• Task prompt:
Omitting any pictures, transcribe the entries below exactly.

━━━━━ Given data

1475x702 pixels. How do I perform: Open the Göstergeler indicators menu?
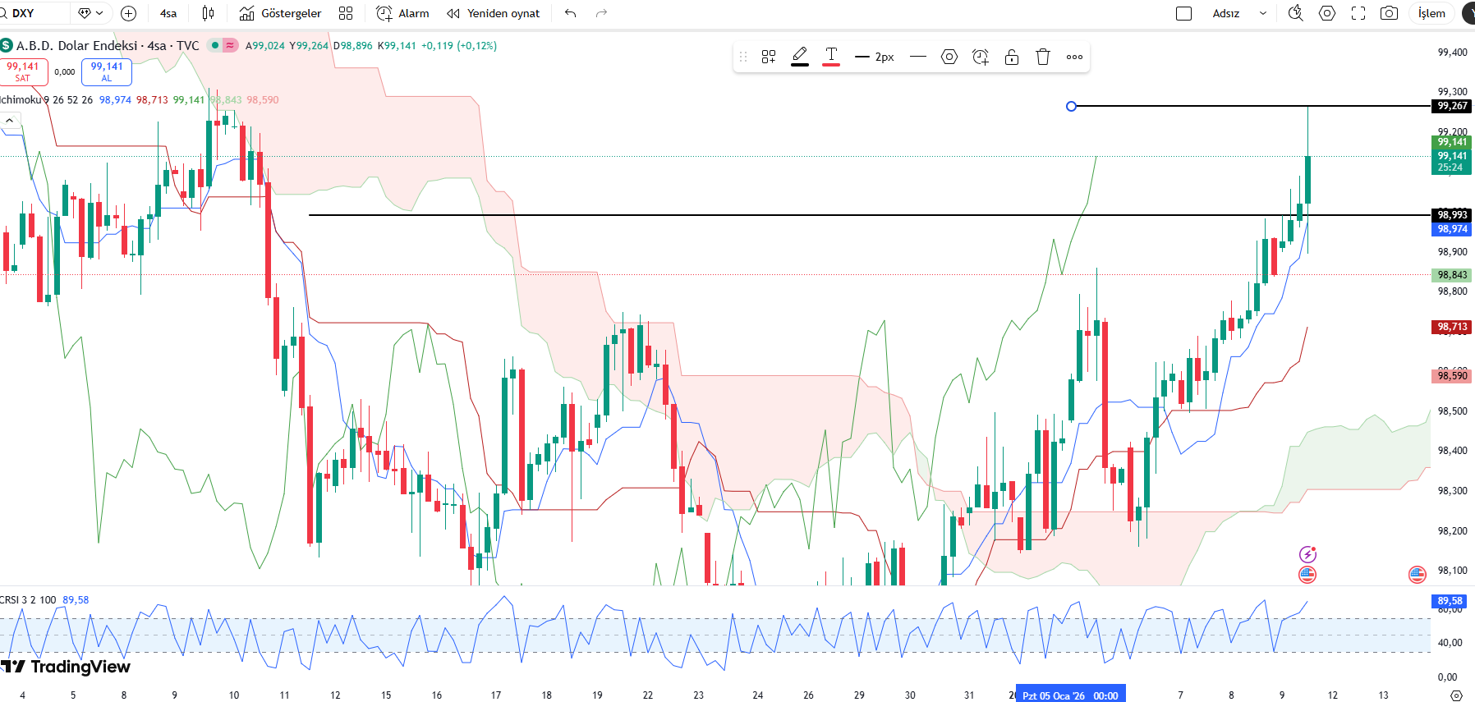(280, 13)
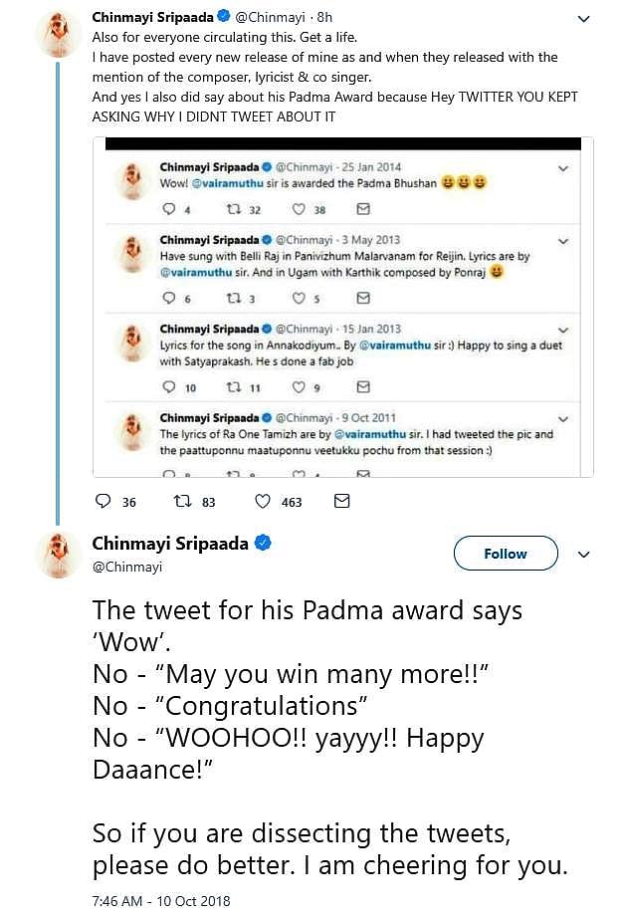Click Chinmayi's profile picture on top tweet
The height and width of the screenshot is (921, 622).
58,36

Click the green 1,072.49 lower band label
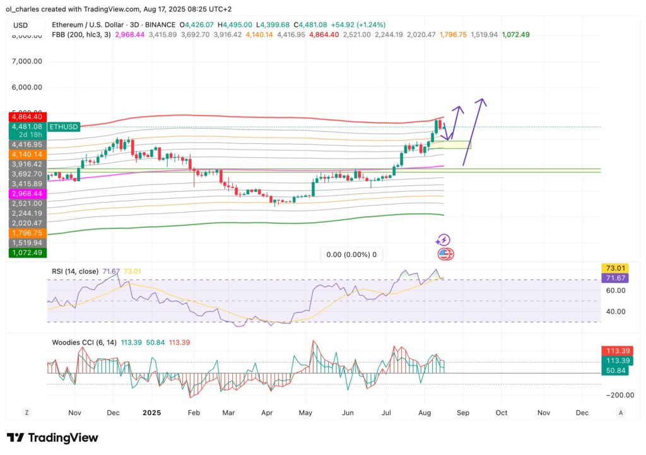pos(26,252)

━━━━━━━━━━

• The completed task:
1475x702 pixels. How do I perform: Open the Göstergeler indicators menu?
(280, 13)
Click Chinmayi's profile picture on top tweet
The height and width of the screenshot is (921, 622).
58,36

Click the green 1,072.49 lower band label
pos(26,252)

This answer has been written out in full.